Soils encompass a huge diversity of organisms which mostly remains to be characterized due to a
number of methodological and logistical issues. Nonetheless, remarkable progress has been made in
recent years toward developing strategies to characterize and describe soil biodiversity, especially thanks
to the development of molecular approaches relying on direct DNA extraction from the soil matrix.
Metabarcoding can be applied to DNA from any environment or organism, and is gaining increasing
prominence in biodiversity studies. This approach is already commonly used to characterize soil microbial
communities and its application is now being extended to other soil organisms, i.e. meso- and
macro-fauna.
These developments offer unprecedented scientific and operational opportunities in order to better
understand soil biodiversity distribution and dynamics, and to propose tools and strategies for biodiversity
diagnosis. However, these opportunities also come with challenges that the scientific community
must face.
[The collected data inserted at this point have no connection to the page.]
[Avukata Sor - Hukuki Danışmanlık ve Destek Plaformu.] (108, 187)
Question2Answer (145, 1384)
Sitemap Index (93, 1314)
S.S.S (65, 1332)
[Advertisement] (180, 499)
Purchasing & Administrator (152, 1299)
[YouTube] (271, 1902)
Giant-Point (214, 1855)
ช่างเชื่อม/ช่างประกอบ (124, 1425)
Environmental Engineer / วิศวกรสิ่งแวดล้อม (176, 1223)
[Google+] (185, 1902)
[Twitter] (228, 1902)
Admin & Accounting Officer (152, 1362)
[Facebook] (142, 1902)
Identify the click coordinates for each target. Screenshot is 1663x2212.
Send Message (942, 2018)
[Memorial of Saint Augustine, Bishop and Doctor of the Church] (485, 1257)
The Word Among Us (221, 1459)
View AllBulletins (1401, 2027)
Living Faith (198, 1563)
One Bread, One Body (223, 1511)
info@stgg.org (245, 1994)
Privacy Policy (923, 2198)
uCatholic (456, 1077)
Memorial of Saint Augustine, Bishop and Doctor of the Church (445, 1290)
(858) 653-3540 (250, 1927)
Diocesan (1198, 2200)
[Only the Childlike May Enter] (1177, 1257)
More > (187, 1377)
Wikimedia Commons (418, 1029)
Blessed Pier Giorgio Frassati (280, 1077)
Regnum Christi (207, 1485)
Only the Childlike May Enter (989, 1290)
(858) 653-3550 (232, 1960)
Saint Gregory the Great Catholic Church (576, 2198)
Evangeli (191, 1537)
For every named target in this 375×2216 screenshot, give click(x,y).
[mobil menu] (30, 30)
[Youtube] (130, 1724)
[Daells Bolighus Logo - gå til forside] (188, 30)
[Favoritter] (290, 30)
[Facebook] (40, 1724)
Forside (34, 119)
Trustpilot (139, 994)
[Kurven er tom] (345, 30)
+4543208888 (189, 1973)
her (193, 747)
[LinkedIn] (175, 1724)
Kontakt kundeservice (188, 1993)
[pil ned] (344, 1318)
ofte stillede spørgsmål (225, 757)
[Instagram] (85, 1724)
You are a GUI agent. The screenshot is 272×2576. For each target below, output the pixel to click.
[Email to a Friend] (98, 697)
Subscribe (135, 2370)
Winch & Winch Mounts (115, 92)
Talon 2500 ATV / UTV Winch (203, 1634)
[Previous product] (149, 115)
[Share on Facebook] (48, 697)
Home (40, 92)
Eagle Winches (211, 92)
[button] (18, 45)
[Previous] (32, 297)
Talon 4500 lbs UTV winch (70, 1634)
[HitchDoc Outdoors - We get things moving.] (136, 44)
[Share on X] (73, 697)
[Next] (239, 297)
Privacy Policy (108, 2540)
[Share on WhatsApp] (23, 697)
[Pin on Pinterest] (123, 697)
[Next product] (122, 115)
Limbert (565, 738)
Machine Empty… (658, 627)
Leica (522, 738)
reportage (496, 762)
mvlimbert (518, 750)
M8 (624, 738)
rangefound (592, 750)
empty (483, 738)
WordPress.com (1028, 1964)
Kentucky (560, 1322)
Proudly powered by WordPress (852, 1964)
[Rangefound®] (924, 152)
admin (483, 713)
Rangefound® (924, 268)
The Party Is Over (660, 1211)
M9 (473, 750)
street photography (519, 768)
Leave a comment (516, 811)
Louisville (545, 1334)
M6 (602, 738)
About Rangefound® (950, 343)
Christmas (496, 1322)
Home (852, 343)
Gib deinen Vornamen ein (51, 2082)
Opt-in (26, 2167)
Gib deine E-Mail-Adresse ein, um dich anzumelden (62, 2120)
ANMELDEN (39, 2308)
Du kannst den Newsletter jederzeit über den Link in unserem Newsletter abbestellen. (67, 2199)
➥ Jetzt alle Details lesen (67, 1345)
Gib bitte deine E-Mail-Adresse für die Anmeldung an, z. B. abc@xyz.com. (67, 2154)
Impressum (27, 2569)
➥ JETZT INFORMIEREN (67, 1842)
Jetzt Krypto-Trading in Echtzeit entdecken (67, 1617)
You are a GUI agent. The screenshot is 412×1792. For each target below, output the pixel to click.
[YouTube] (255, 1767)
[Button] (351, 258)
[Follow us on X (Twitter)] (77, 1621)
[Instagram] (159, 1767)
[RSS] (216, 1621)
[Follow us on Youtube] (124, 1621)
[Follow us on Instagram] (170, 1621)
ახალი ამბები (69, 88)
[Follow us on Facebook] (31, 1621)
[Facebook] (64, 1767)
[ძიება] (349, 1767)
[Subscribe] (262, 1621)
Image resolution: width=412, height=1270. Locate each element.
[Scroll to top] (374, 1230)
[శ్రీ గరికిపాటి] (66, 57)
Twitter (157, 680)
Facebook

Such challenges are related to i) clarification of terminology, (ii) standardisation of methods
and further methodological development for additional taxonomic groups, (iii) development of a common
database, and (iv) ways to avoid waste of information and data derived from metabarcoding. In
order to facilitate common application of metabarcoding in soil biodiversity assessment, we discuss these
opportunities and challenges and propose solutions towards a more homogeneous framework.